In other virtual reality-related news, there’s yet another contender in the VR market rearing its vastly promising head at us, the Sulon Q powered by AMD. As anyone probably knows by now, the mere idea of virtual reality requires a lot more investment than we were hoping for initially. First there’s the price of the headset alone, which so far seems to range between $599 for the Oculus Rift and $3,000 for the more augmented reality-oriented Microsoft HoloLens. But on top of that, you require hardware to power up the technology to begin with.
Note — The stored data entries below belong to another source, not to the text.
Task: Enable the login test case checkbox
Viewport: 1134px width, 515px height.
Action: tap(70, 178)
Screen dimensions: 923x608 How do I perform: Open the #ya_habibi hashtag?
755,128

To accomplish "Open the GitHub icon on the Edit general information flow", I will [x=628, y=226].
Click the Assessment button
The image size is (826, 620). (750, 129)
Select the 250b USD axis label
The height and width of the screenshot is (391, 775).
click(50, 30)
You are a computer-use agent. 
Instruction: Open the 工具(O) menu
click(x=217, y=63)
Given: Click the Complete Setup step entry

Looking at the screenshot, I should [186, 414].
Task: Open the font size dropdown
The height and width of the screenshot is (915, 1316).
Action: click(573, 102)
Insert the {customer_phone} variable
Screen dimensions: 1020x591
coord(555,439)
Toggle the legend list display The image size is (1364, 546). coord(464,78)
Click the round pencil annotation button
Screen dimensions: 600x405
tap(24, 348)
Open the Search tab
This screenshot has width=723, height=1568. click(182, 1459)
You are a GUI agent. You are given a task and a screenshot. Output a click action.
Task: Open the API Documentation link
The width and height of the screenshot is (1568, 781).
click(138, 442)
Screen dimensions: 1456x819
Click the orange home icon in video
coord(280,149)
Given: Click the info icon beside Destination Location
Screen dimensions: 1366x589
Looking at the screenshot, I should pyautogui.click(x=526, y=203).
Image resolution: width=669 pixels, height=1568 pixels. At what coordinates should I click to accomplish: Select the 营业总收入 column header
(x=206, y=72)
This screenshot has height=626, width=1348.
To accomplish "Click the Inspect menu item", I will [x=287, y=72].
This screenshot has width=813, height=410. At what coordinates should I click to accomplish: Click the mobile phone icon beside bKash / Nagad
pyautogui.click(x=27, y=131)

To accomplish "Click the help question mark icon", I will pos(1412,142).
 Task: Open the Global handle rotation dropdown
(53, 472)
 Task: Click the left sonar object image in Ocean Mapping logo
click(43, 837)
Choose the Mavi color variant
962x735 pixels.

More explicitly, you require a PC or a console that has the necessary juice to get things flowing. And that’s a good couple of gallons of juice that you need. It is estimated that roughly only 1% of the consumer-owned computers in the world have got what it takes to run virtual reality applications and hardware at the current time. Getting a computer that is capable of running VR games will probably cost you another $1,000 at least, so that needs to be added to the expense list if you’re thinking of trying out the next big thing.
But some developers are thinking about that aspect of VR too, and as a result, try to find a way to compensate the high cost of owning a virtual reality device. So comes the savior of the situation – Sulon Q, a VR headset that is powered by AMD – one of the largest hardware producers in the world, famous for its line of Radeon graphics processing units. Through the partnership that the startup Sulon Technologies made with the tech giant resulted in a VR headset that promises not to require a thoroughly equipped gaming monster computer behind it on order to run virtual reality applications.
The Sulon Q uses an AMD FX-8800P processor and the Radeon R7 graphics card, naturally in a form that is adapted for something as small as a VR headset, along with a 256 GB SSD hard drive and 8 GB of RAM. Along with them, AMD also plans to add its LiquidVR technology which is responsible for giving developers the freedom of creating very well detailed graphics for VR applications. Graphics which would afterwards be projected on a 2560 x 1440 OLED display that is existent inside the headset and enhanced thanks to a pair of AstoundSound ear buds that excel in spatial audio.
So far this is only a concept of a VR headset that Sulon and AMD are working on. However, with all that hardware packed in, there is a slight concern regarding how much the Sulon Q would weigh and where all the pieces would fit in. I suppose the first showcase of the prototype will tell.